* **Goal**
Turn the lines of the material below into a numbered list. Cover the stretch from the line containing "Where should I" through the end of the material, skip blank lines, and leave the pictures out of your answer.

══ Record excerpts

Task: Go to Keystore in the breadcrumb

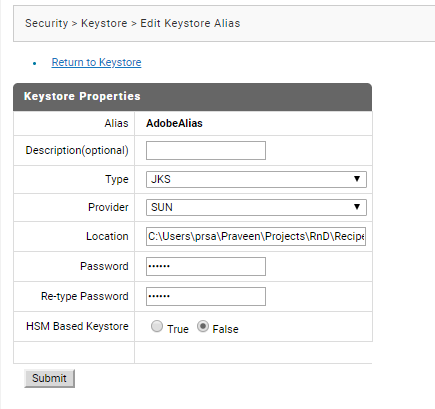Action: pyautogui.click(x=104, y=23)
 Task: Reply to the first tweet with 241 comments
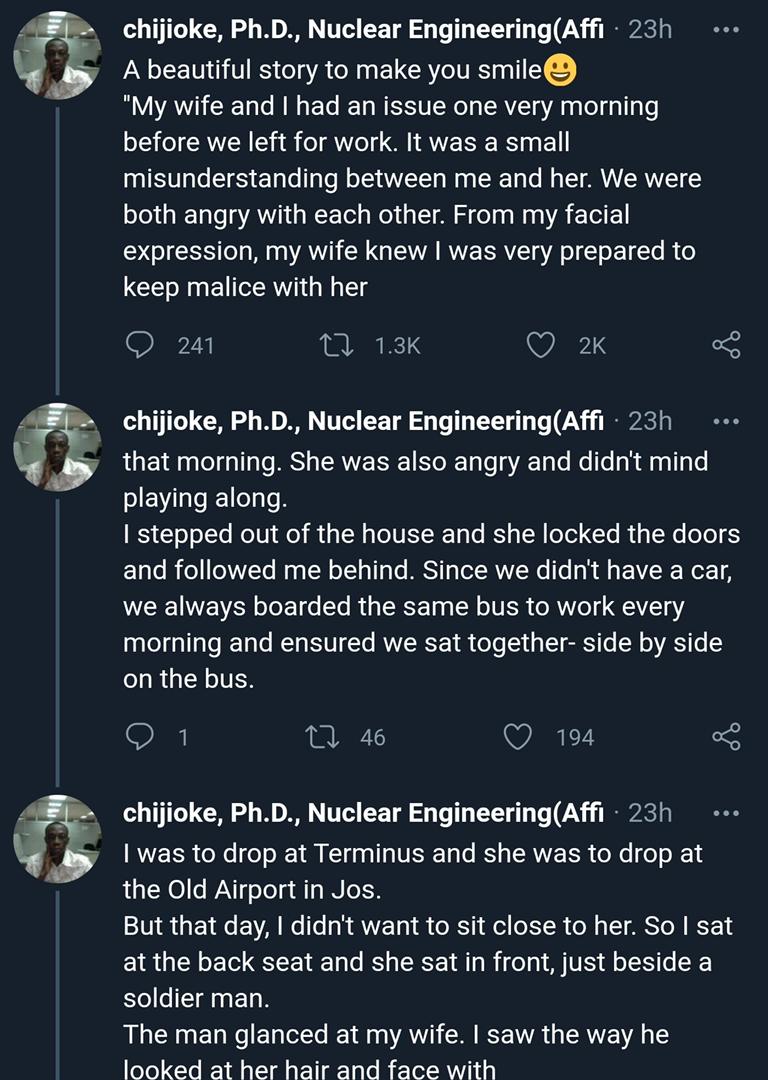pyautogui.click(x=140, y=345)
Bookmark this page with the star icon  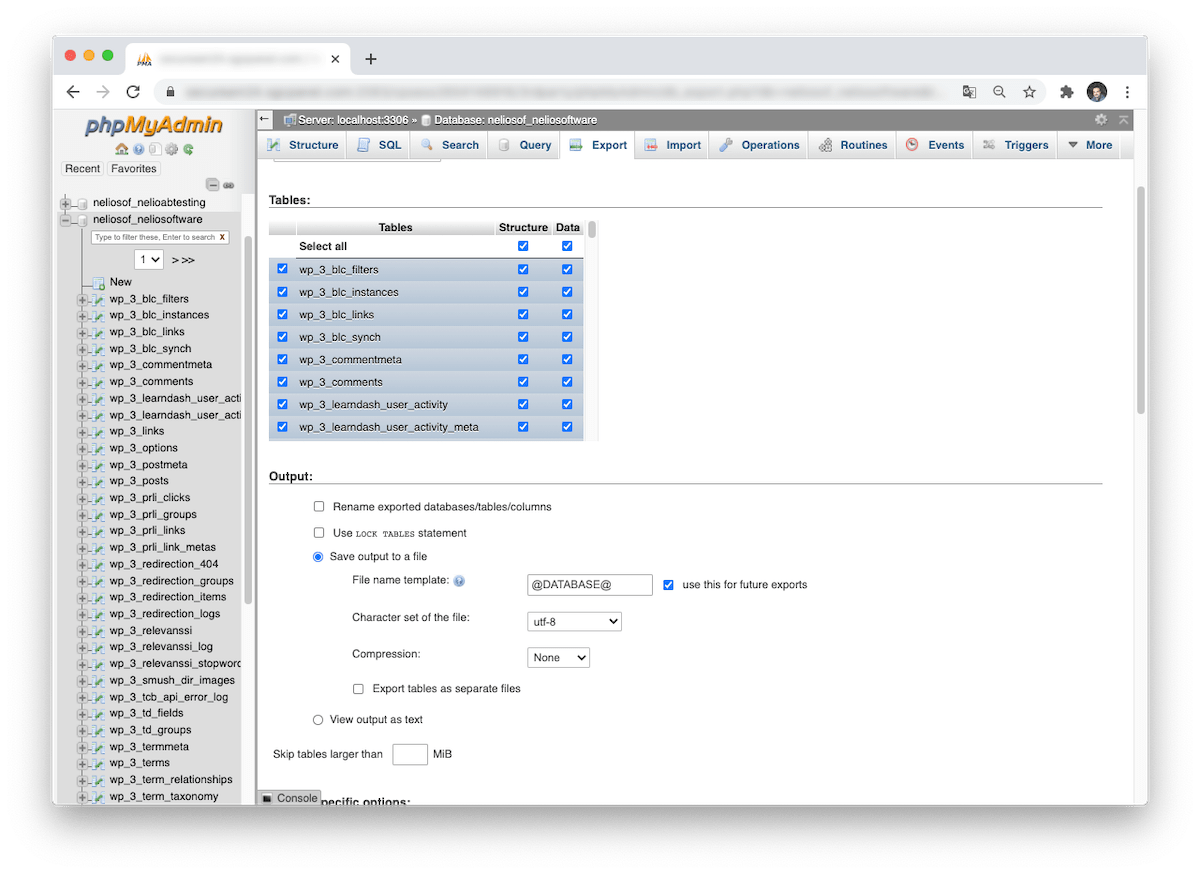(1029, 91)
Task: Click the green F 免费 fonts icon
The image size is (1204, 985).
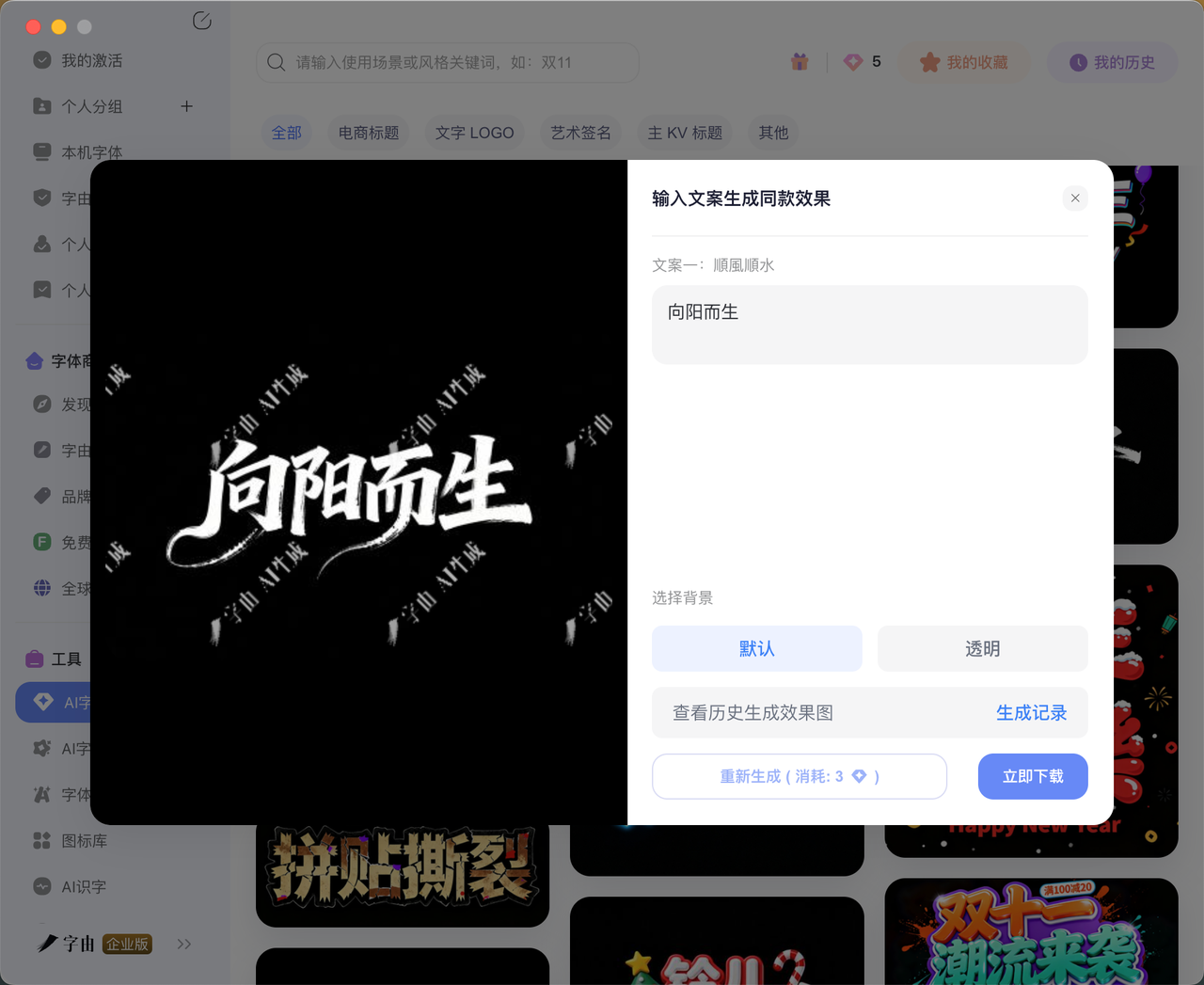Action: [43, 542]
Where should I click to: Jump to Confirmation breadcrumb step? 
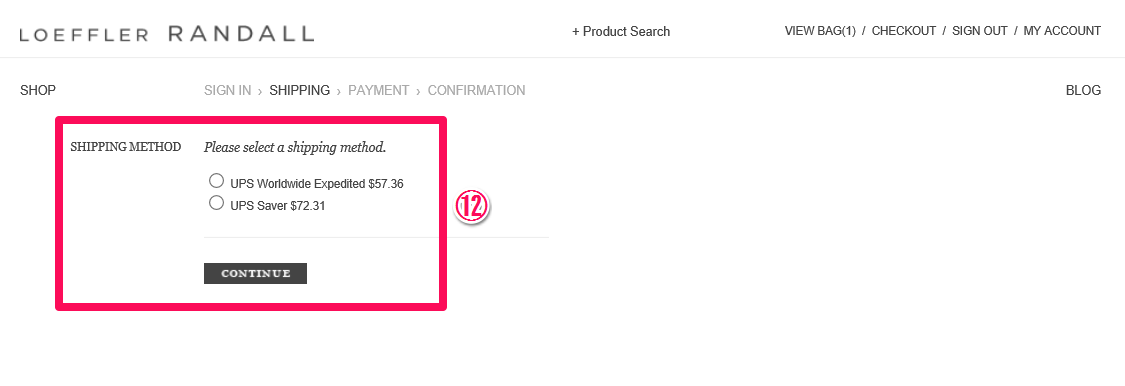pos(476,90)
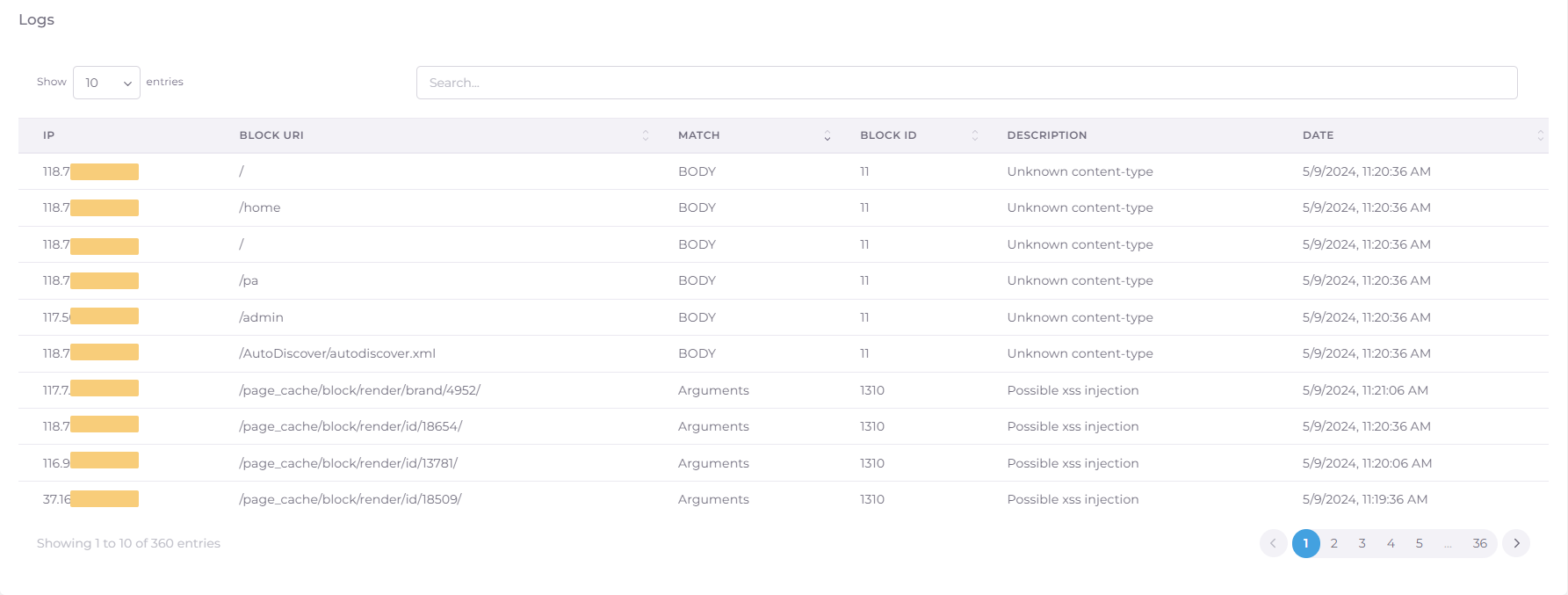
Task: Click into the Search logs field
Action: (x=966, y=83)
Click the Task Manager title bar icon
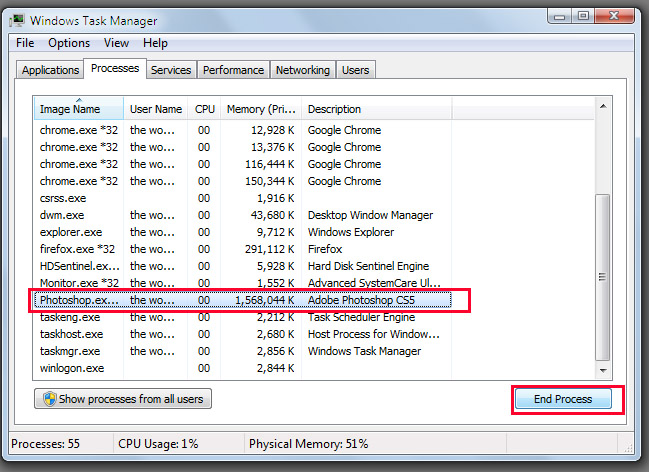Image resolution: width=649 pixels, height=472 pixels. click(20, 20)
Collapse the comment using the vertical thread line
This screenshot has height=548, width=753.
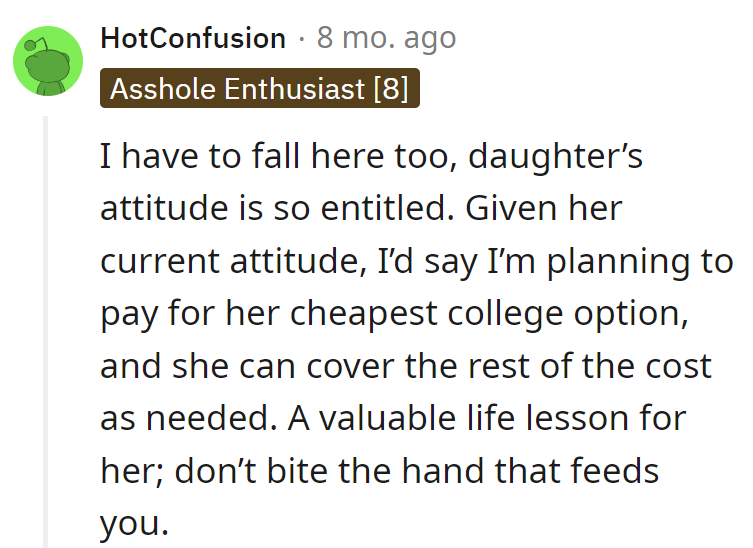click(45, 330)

════

* **Expected answer**
1. Where should I click to: Jump to Confirmation breadcrumb step? 
2. pos(476,90)
3. Task: Click into the Search logs field
4. Action: (x=966, y=83)
5. Click the Task Manager title bar icon
6. Image resolution: width=649 pixels, height=472 pixels. click(20, 20)
7. Collapse the comment using the vertical thread line
8. This screenshot has height=548, width=753.
9. click(45, 330)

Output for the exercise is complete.